## [Text segment]
/---

Threads the questions down a vertical spine with accent nodes, for when you want to walk the room through the objections in order. Drops the index for a narrative, one-after-another read.

<!-- _class: q-and-a spine -->

## What the board will press on.

- Why not extend the current vendor one more year?
  - The renewal lands in Q3 and locks us in through 2028. Switching now costs a single quarter of migration; switching after renewal costs three.
- What happens to the team mid-migration?
  - No headcount change. The same four engineers run both stacks through the eight-week overlap, then the legacy stack is decommissioned.
- How confident are we in the savings?
  - The $1.2M is contracted, not projected — the signed rate differential, before any usage growth.

rail — Rail — question / answer columns

Sets each pair as a numbered exhibit row — question and answer in parallel columns, separated by a hairline. Scannable when the answers are short and you want them lined up for comparison.

<!-- _class: q-and-a rail -->

## What the board will press on.

- Why not extend the current vendor one more year?
  - The renewal lands in Q3 and locks us in through 2028. Switching now costs a single quarter of migration; switching after renewal costs three.
- What happens to the team mid-migration?
  - No headcount change. The same four engineers run both stacks through the eight-week overlap, then the legacy stack is decommissioned.
- How confident are we in the savings?
  - The $1.2M is contracted, not projected — the signed rate differential, before any usage growth.

tab — Tab — underlined prompts

The most editorial, minimal look: a short accent underline sits tight beneath each question, then the answer drops below it. Generous whitespace, no enumeration — best for three or four pairs.

<!-- _class: q-and-a tab -->

## What the board will press on.

- Why not extend the current vendor one more year?
  - The renewal lands in Q3 and locks us in through 2028. Switching now costs a single quarter of migration; switching after renewal costs three.

\---

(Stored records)
/---

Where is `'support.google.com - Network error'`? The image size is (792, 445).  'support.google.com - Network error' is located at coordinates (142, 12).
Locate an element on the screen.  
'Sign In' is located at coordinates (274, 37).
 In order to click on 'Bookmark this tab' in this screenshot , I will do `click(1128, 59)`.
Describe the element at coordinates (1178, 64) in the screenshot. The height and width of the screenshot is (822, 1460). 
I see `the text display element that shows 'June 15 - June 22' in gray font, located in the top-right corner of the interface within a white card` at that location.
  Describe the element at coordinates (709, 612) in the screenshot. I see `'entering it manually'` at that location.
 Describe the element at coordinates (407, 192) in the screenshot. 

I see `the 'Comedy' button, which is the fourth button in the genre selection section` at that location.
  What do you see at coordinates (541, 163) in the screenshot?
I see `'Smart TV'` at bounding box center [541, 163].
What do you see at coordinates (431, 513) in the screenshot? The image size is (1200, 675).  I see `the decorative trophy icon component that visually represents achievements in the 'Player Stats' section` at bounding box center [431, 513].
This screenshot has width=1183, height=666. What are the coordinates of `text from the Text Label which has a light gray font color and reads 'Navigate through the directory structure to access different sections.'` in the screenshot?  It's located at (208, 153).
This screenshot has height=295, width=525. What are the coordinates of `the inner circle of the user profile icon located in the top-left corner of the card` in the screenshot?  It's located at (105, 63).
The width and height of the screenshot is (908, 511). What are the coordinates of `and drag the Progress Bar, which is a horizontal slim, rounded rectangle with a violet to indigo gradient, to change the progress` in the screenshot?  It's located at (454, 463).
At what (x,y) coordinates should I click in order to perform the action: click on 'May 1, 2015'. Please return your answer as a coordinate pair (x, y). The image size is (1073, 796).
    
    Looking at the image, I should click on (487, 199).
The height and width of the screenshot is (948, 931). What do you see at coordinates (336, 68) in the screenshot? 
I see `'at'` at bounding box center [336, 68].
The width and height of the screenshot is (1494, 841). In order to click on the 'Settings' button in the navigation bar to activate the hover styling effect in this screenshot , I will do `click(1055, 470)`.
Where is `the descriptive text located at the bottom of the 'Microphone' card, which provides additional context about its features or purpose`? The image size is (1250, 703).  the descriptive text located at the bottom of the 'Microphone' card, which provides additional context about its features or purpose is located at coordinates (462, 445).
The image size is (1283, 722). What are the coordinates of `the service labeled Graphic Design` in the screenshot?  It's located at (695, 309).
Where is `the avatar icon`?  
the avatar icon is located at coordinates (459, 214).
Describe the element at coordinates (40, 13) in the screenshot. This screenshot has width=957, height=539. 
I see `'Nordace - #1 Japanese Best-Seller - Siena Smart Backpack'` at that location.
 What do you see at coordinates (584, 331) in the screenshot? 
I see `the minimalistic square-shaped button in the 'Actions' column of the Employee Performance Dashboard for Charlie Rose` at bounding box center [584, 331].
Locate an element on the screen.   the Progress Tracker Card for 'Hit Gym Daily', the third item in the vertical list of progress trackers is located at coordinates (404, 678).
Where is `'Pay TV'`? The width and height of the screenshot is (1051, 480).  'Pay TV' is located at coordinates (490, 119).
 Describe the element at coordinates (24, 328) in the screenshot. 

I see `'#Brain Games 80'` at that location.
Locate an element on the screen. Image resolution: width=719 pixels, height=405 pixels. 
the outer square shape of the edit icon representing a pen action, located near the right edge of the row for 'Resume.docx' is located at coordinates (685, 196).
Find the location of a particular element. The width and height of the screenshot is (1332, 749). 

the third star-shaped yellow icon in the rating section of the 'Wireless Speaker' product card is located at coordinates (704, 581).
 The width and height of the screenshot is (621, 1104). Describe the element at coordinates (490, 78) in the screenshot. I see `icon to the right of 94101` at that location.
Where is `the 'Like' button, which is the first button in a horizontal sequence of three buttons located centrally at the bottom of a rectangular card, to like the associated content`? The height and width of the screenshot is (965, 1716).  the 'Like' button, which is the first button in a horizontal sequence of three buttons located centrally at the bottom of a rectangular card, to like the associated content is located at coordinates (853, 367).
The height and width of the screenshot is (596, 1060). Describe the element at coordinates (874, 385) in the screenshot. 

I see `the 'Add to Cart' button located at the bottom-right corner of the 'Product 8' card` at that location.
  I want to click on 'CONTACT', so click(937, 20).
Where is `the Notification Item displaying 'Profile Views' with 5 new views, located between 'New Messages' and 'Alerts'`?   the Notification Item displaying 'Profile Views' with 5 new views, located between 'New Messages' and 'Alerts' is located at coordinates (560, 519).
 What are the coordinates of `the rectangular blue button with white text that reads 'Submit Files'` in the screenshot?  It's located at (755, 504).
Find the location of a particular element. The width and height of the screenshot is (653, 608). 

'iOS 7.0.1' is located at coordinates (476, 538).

\---

## [Task item]
Continue the text on question-and-answer slide layouts from the point where it stops.

## [Answer space]
- What happens to the team mid-migration?
  - No headcount change. The same four engineers run both stacks through the eight-week overlap, then the legacy stack is decommissioned.
- How confident are we in the savings?
  - The $1.2M is contracted, not projected — the signed rate differential, before any usage growth.

grid — Grid — two-up density

Packs four pairs into a 2×2 grid split by a gradient hairline cross — the density treatment for when you have more pairs than the stack holds comfortably. Each header reserves two lines so questions and answers align across a row.

<!-- _class: q-and-a grid -->

## What the board will press on.

- Why not extend the current vendor one more year?
  - The renewal lands in Q3 and locks us in through 2028; after renewal it costs three quarters.
- What happens to the team mid-migration?
  - No headcount change. Four engineers run both stacks through the eight-week overlap.
- How confident are we in the savings?
  - The $1.2M is contracted, not projected — the signed rate differential.
- What is the rollback plan?
  - A one-command revert to the pinned release, rehearsed weekly in staging.

solo — Solo — one question, one answer

Gives a single question and its answer the whole slide, at display weight — for the one objection you know is coming and want to meet head-on. The question runs large as a prompt; the prepared answer sits below it in message type.

<!-- _class: q-and-a solo -->

## The one question we know is coming.

- If the pilot fails, what have we actually lost?
  - One quarter and $180K, fully recoverable. The contract caps exposure at the pilot scope, with no auto-renewal and a thirty-day exit. The downside is bounded; the upside is the whole thesis.